About half of women whose breast cancer is treated with standard chemotherapy have their cancer return within five years. Most chemotherapeutic drugs have undesirable side effects, but there has been no way to predict who would benefit and who wouldn't. Fortunately, new research findings at the University of Southern California could change that.
Researchers at the USC/Norris Comprehensive Cancer Center have discovered a new biological marker in tumors that can help indicate whether a woman's breast cancer will respond to the most commonly prescribed chemotherapy drugs.
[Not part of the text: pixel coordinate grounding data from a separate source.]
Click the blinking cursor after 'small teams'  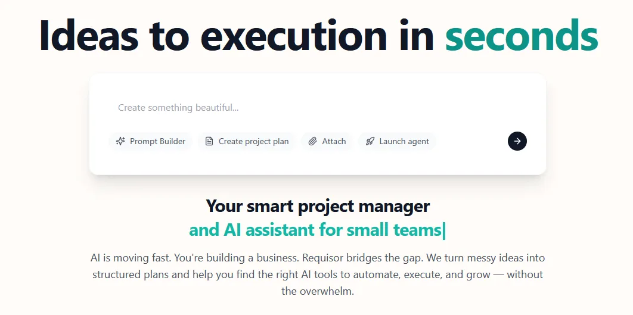(x=444, y=230)
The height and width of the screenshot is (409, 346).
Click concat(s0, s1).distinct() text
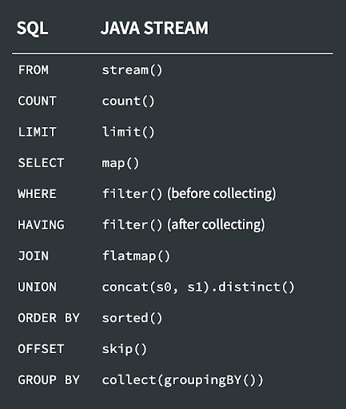(x=198, y=287)
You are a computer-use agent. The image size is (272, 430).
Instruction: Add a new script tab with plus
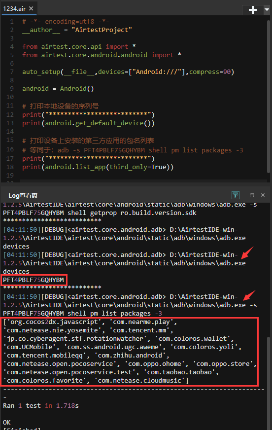(x=253, y=10)
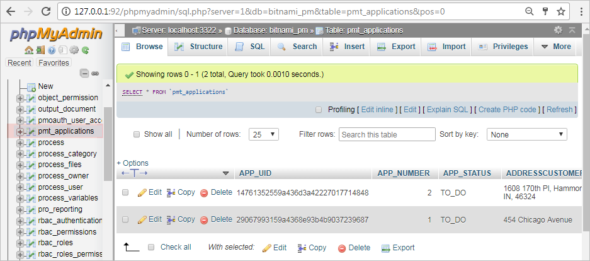This screenshot has height=261, width=590.
Task: Toggle the Check all checkbox
Action: 151,248
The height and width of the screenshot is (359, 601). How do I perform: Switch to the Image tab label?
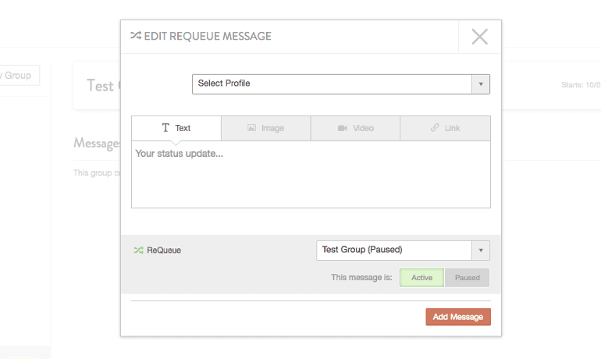tap(272, 128)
Amy S. Lee, Ph.D., professor of biochemistry and molecular biology in the Keck School of Medicine of the University of Southern California, isolated the gene for the GRP78 protein (78-kDA glucose-regulated protein) in 1980. It normally helps protect cells from dying, particularly when they are under stress from a lack of glucose. In her current research, Lee finds that breast cancer tumors with high levels of GRP78 are protected from a common chemotherapy regimen based on Adriamycin, a topoisomerase inhibitor. Her findings are published as a "Priority Report" in the August 15 issue of Cancer Research.
"The importance of this study is in its potential to help clinicians who treat cancer," Lee says. "It will help sort out the patients who won't respond to particular treatment regimens and will have a higher chance of cancer recurrence."
Lee and her colleagues analyzed records of 432 women with Stage II or III breast cancer treated at the USC/Norris Cancer Hospital, of whom 209 received Adriamycin-based chemotherapy. Tumor samples were collected from 127 of the women before they received chemotherapy. The samples were analyzed using antibodies to detect and stain GRP78 protein. Review of the samples under a microscope showed that two-thirds (67 percent) of the tumors tested had high levels of GRP78.